Source text →
[Start of section]
THE ONE GOOD THING
Ohhhh you guys, I really didn’t like this challenge.
For starters, it should have been called ACTION Not Apathy, instead of Activism Not Apathy. I think the word ‘activism’ was confusing and wasn’t really what this challenge was about.
Yes, fantastic if you’re out there marching and calling your local government representatives and picketing outside factory farms, etc, etc, but my initial idea behind The Kin Project was that the challenges should be simple and easy habit changes that, when a lot of people do them, naturally have a large effect.
I think when you ask people who already have their plates completely full to add something extra to their days, there’s not going to be much enthusiasm. Instead, you'll be met with a chorus of ‘I ALREADY HAVE ENOUGH SHIT TO DO!!’
Just a few days into this challenge, I already felt that way about it. The bit of activism I chose to complete for this month's challenge was to get a local restaurant to automatically stop serving straws. Some progress has been made, but let's just say it's an uphill battle.
However, because I'm already working on other things that will also hopefully have some kind of positive effect, I couldn't muster up much energy for the 'straw project'. And I'm the one who bloody created the challenge...
Did I like anything about this challenge?
Yes - I liked digging up the ‘change-makers’ for the Instagram posts. There are some freaking inspiring people out there - totally normal people who have totally normal lives and yet who have come up with ways to truly make a difference. I think the one that really struck me was Cindy Campbell.
When Cindy Campbell's son, Ty, died at the age of 5 after a 3 year battle with brain cancer, the devastating loss led to her to start The Muddy Puddles Project.⠀
The Muddy Puddles Project is a celebration of children and childhood. It was inspired by five-year old Ty Campbell, a little boy who absolutely LOVED Peppa Pig and dreamed of jumping in muddy puddles just like her when his cancer was cured.⠀
The project embodies the act of kids being kids in honor of those who can’t. I mean. Look at his sweet face. ARRGHHHH.
[End of section]
Activity A → Update the stretch of the post about the Activism Not Apathy challenge from "When Cindy Campbell's" through "sweet face. ARRGHHHH.", putting "Bluey" in place of "Peppa Pig".
Activity B → Write a continuation of the post about the Activism Not Apathy challenge, starting after its final sentence.

Material provided →
[Start of section]
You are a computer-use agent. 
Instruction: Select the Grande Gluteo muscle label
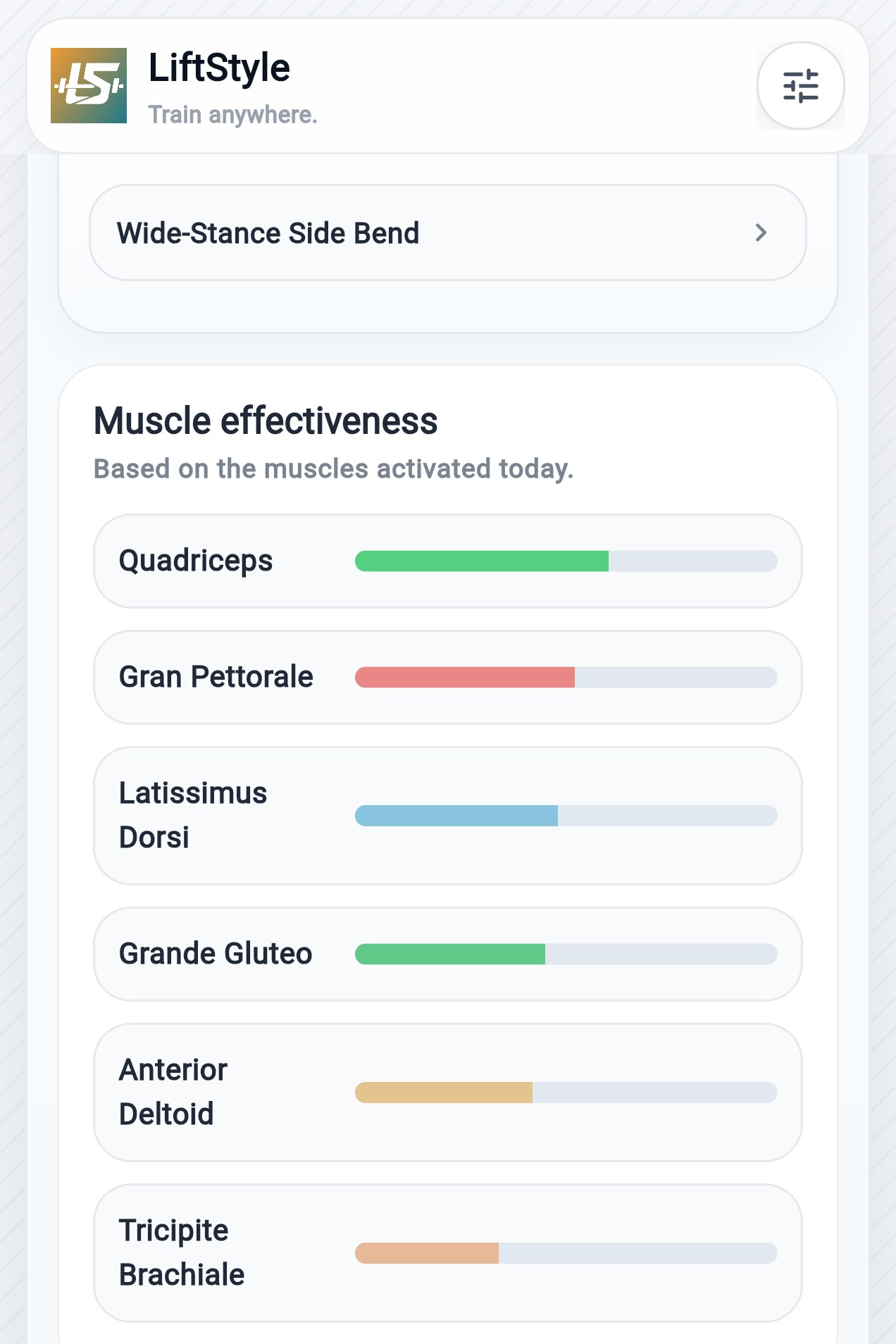216,954
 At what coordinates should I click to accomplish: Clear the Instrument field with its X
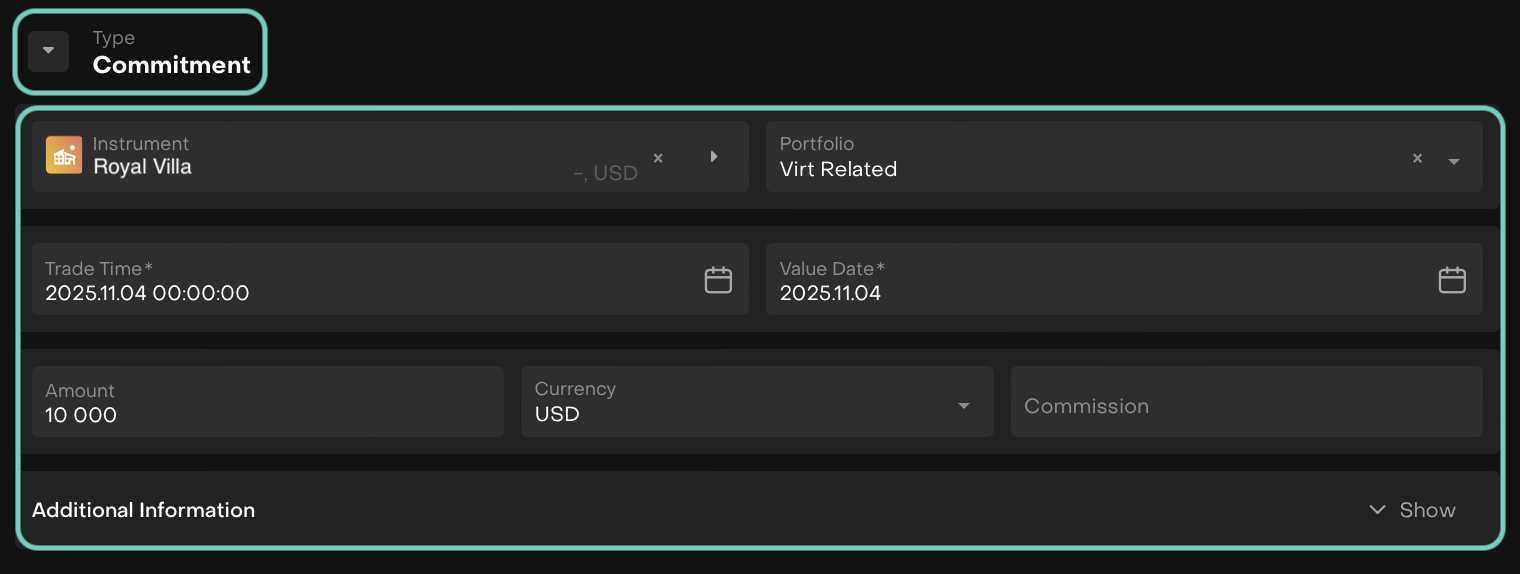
[End of section]
Response area A →
When Cindy Campbell's son, Ty, died at the age of 5 after a 3 year battle with brain cancer, the devastating loss led to her to start The Muddy Puddles Project.⠀
The Muddy Puddles Project is a celebration of children and childhood. It was inspired by five-year old Ty Campbell, a little boy who absolutely LOVED Bluey and dreamed of jumping in muddy puddles just like her when his cancer was cured.⠀
The project embodies the act of kids being kids in honor of those who can’t. I mean. Look at his sweet face. ARRGHHHH.

Response area B →
At its core, The Muddy Puddles Project is a vehicle to remind parents to stop sweating the small stuff; but it is also a fundraising platform for the Ty Louis Campbell (TLC) Foundation in support of childhood cancer research.⠀
After Ty lost his battle with cancer, his parents committed to finding ways to fund innovative research geared toward safer, more effective treatment of various childhood cancers.⠀
In 2017, The Muddy Puddles Project became the official charity partner of Peppa Pig, enabling the nonprofit to meet more families, far and wide, and raise awareness for childhood cancer.⠀
What did I want to achieve with this challenge?
I think the main thing I wanted people to take away from this challenge was just to speak up for the things they believe need changing.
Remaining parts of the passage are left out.